___ RECORDS PROVIDED ___

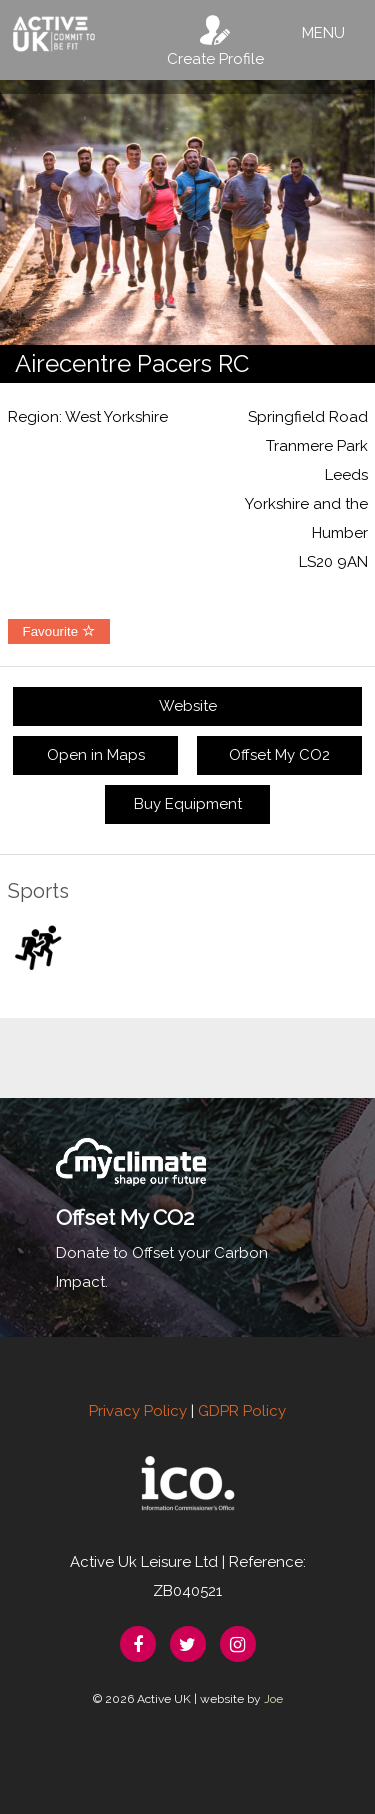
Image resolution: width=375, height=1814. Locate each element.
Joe (273, 1699)
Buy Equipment (188, 804)
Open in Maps (96, 755)
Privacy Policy (138, 1411)
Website (188, 706)
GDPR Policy (242, 1411)
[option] (187, 212)
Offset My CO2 (279, 755)
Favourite (59, 631)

___

- **REQUIRED TASK**
Rewrite the data above, replacing each "Policy" with "Notice" and changing nothing else. Leave out the picture.

- **TASK RESPONSE**
Image resolution: width=375, height=1814. Locate each element.
Joe (273, 1699)
Buy Equipment (188, 804)
Open in Maps (96, 755)
Privacy Notice (138, 1411)
Website (188, 706)
GDPR Notice (242, 1411)
[option] (187, 212)
Offset My CO2 (279, 755)
Favourite (59, 631)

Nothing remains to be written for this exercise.